§ Extrait du document
::::
Recommandation : Nous recommandons au gouvernement du Québec d’adopter une approche plus globale que l’approche proposée dans le projet de loi 72 pour lutter contre les arnaques et protéger les consommateurs. Selon notre expérience, lorsque d’autres secteurs assument leurs responsabilités à l'égard du rôle qu’ils jouent dans le déroulement d’une arnaque, ils permettent non seulement de détecter, de traiter et de prévenir l’arnaque, mais aussi de veiller à ce que l’ensemble de l’écosystème s’investisse dans l’élimination d’arnaques futures. De plus, nous recommandons au gouvernement et à l’Office de la protection du consommateur de consulter l’ABC préalablement à l’élaboration du projet de règlement qui mettra en application, entre autres, l’article 65.2 de la Loi sur la protection du consommateur.

Recommandation 2

Le recours à de nouvelles technologies, en particulier celles qui évaluent les modèles de comportement, devient de plus en plus crucial afin de détecter et de prévenir la fraude (p. ex., l’analyse des modèles de frappe au clavier pour détecter les robots, la vérification de la vivacité pour détecter l’hypertrucage, etc.). En plus des méthodes d’authentification actuelles, comme les mots de passe, les codes de vérification à usage unique, le protocole Internet (IP) et le suivi des appareils, les banques auraient gagné à mettre en place de nouvelles mesures plus efficaces pour authentifier les clients et signaler les cas potentiels de fraude ou de prise de contrôle de compte, si l’usage de ces outils avait été autorisé. L’intelligence artificielle (IA), par exemple, connaît une croissance fulgurante, donnant aux acteurs malveillants les moyens d’en tirer parti. Pour contrer cette menace, protéger leurs clients et se protéger elles mêmes de la fraude, les organisations doivent pouvoir s’adapter rapidement.
::::
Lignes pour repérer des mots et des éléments
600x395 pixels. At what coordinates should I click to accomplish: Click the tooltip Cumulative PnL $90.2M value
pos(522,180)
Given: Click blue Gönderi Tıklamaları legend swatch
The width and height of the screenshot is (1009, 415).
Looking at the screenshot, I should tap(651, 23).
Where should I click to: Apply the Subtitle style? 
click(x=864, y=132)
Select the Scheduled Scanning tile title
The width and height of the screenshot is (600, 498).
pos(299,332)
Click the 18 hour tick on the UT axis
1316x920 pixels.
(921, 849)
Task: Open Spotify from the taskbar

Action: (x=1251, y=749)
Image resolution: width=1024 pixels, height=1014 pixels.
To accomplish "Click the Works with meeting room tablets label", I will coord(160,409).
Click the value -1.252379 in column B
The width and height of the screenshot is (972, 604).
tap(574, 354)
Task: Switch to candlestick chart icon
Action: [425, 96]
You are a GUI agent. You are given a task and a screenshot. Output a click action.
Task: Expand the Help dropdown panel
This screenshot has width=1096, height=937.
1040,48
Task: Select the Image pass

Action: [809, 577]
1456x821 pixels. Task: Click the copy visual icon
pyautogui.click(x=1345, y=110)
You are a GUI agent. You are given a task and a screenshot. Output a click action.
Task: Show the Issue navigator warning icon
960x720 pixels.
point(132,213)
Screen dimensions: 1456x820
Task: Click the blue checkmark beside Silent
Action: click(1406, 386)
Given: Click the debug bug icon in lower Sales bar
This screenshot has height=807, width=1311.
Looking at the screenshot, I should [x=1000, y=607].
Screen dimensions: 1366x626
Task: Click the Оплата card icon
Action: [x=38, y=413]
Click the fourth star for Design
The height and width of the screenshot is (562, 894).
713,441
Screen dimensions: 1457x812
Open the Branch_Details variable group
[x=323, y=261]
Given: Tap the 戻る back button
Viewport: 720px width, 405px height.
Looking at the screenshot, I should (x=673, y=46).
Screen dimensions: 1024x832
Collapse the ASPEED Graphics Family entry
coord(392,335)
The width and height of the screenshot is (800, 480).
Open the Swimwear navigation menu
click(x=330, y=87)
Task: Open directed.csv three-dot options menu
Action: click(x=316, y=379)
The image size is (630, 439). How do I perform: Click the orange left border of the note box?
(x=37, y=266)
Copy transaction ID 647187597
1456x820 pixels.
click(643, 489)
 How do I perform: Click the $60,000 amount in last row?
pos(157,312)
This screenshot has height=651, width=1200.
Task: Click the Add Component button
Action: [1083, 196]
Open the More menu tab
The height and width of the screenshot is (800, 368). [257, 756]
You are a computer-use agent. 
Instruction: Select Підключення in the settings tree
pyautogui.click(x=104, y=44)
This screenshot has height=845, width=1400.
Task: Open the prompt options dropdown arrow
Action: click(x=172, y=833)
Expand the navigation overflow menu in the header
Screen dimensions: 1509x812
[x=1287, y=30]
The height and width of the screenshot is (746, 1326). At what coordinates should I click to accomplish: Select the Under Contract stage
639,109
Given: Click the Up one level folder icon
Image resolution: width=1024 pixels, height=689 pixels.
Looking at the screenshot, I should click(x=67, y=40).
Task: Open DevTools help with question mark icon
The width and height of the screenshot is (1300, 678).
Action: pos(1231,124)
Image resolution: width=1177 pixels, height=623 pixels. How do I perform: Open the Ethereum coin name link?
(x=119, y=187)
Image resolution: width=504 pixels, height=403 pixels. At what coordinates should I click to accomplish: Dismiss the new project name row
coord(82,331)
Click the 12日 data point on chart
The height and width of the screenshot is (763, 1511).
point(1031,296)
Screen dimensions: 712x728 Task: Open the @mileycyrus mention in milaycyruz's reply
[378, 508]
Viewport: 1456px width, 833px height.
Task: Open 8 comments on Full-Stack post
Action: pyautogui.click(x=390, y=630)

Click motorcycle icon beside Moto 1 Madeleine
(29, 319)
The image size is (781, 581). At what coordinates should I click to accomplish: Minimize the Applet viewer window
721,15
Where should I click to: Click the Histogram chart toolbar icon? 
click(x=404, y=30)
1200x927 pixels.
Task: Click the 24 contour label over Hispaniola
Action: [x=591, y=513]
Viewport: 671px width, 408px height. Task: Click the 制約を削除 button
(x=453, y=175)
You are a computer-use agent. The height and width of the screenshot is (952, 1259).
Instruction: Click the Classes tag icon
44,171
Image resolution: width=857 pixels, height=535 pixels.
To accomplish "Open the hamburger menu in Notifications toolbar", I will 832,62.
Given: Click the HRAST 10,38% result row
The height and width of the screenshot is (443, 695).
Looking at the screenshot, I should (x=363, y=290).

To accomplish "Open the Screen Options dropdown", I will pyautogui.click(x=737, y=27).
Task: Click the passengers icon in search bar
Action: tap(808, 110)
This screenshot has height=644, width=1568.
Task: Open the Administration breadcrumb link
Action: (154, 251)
::::
§ Énoncé du problème 1
Répondez à ces questions à partir de l'extrait sur la lutte contre les arnaques :
(a) Quel projet de loi le gouvernement du Québec est-il invité à dépasser par une approche plus globale ?
(b) Quel article de la Loi sur la protection du consommateur le futur projet de règlement mettra-t-il notamment en application ?
(c) Quelle vérification est citée comme moyen de détecter l'hypertrucage ?
§ Énoncé du problème 2
Poursuivez l'extrait sur la lutte contre les arnaques en reprenant après sa dernière phrase.
Ces lignes forment un matériau distinct de l'extrait sur la lutte contre les arnaques.

§ Résultat final 1
(a) Le projet de loi 72.
(b) L'article 65.2.
(c) La vérification de la vivacité.

§ Résultat final 2
Les lois sur la protection des renseignements personnels11 et les technologies de l’information12 du Québec exigent le consentement explicite des particuliers préalablement à l’utilisation de tels outils. Or, dans l’ensemble, nombreux consommateurs omettent d’y consentir et n’adhèrent pas à de tels programmes.

Il en résulte que les organisations se retrouvent incapables de compter sur les méthodes les plus efficaces pour détecter et prévenir la fraude numérique. En réalité, en s’excluant des techniques efficaces de détection de la fraude, le consommateur donne aux acteurs malveillants un avantage manifeste et en subit les conséquences. Pour bien attribuer la responsabilité, il est crucial de savoir si le client a consenti à ce que l’organisation utilise une méthode de détection de la fraude raisonnablement efficace et nécessaire.

Si les organisations ne pouvaient appliquer de telles mesures raisonnables qu’en dehors du Québec, cela pourrait entraîner des conséquences inattendues et fâcheuses tant pour les résidents que pour l’économie de la province. En effet, les organisations ne seraient pas en mesure de protéger les consommateurs de manière égale d’une province à l’autre.

Recommandation : Nous recommandons au gouvernement du Québec de passer en revue et de modifier les lois en matière de confidentialité qui limitent la capacité des organisations à mettre en place des mesures adéquates pour détecter et prévenir la fraude, surtout dans le contexte du recours croissant à l’intelligence artificielle (IA) par des acteurs malveillants. Les lois devraient envisager des situations où l’utilisation et la surveillance des renseignements personnels seraient des conditions raisonnables pour la prestation des services en vue de contrer la fraude liée à certains produits, services et canaux.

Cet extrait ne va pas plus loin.